For years, dozens of homeless people slept under the bridge near Grady Memorial Hospital. Authorities stopped that last year with fencing, so the campers trudge around the corner to settle under a bridge on a Downtown Connector off-ramp. When I visited, the encampment had perhaps a dozen tents, bedrolls, couches, chairs, bikes and clothing on hangers dangling from bridge tiles. Maybe 25 people stay there.

A man named Abraham let out a 15-minute stream of consciousness about Social Security, racism, corporate neglect and South Africa.

J.R. Simpson, meanwhile, sat quietly by his tent. He’s been on the streets for three months. He had lived with his mother-in-law but “got tired of her fussing.”

“People have nowhere to go; people lost their jobs,” he said. “People here are all right. They have to get along.”

I called Jack Hardin, chairman of the Gateway Center, which was set up to be the city’s official homeless agency. He has volunteered on homeless issues since the 1980s and has seen a drop in recent years. (A census said there were 5,500 homeless people in Atlanta in 2013, although the number has plateaued.)

But Hardin is worried.

“We’re living in fear of what’s going to happen with evictions,” he said. It’s like a storm gathering in the distance but no one knows how badly it will hit.

Hardin said the shelters tested almost all occupants for COVID-19 in April and May and found a low rate. Several hundred more have been tested since. He said two hotels have been rented to isolate homeless individuals who are COVID positive and reduce the strain of homeless people sleeping on MARTA and at the airport. He said the city, with federal dollars, will try an ambitious plan to house up to 2,000 homeless people.

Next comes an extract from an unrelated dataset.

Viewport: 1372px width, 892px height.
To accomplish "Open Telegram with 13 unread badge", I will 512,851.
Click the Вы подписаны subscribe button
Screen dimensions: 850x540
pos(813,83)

As to the jump in “unsheltered” people in this year’s census? “I think we were slow to react to the fact that a lot of people don’t want to be in a shelter,” he said.

As evening dawns, homeless men gather to enter the Central Night Shelter run by the Catholic Shrine of the Immaculate Conception (behind the man) and the neighboring Central Presbyterian Church. The homeless man pictured wouldn’t give his name but eerily resembled the Shrine statue on the right. Photo by Bill Torpy

icon to expand image

Cathryn Marchman, executive director of Partners for Home, which heads up Atlanta’s homeless policy, said there were 600 empty beds in Atlanta shelters the night that 939 people were counted sleeping outside. “The perception (among those shivering outdoors) was that shelter was not available,” she said.

Somehow, lost in the buzz with all the crazy things surrounding being homeless, they are somehow not getting the message to come inside when it’s cold.

Some of them won’t abide by shelters’ rules. Some are mentally ill. Others just will not do it.

As I said, those who are fighting homelessness have chipped away at the problem, but there remains a stubborn number of chronically homeless people. Most of them are either mentally ill or abusing drugs or booze, and they are just difficult to reach. There are about 1,000 in each category.

Marchman said the homeless groups are getting ready to use federal stimulus money to get vouchers to rent out up to 800 units to place the most chronic people, and then try to hook up about 1,200 more with housing until they get on their feet.

We’ll see how this works next census time.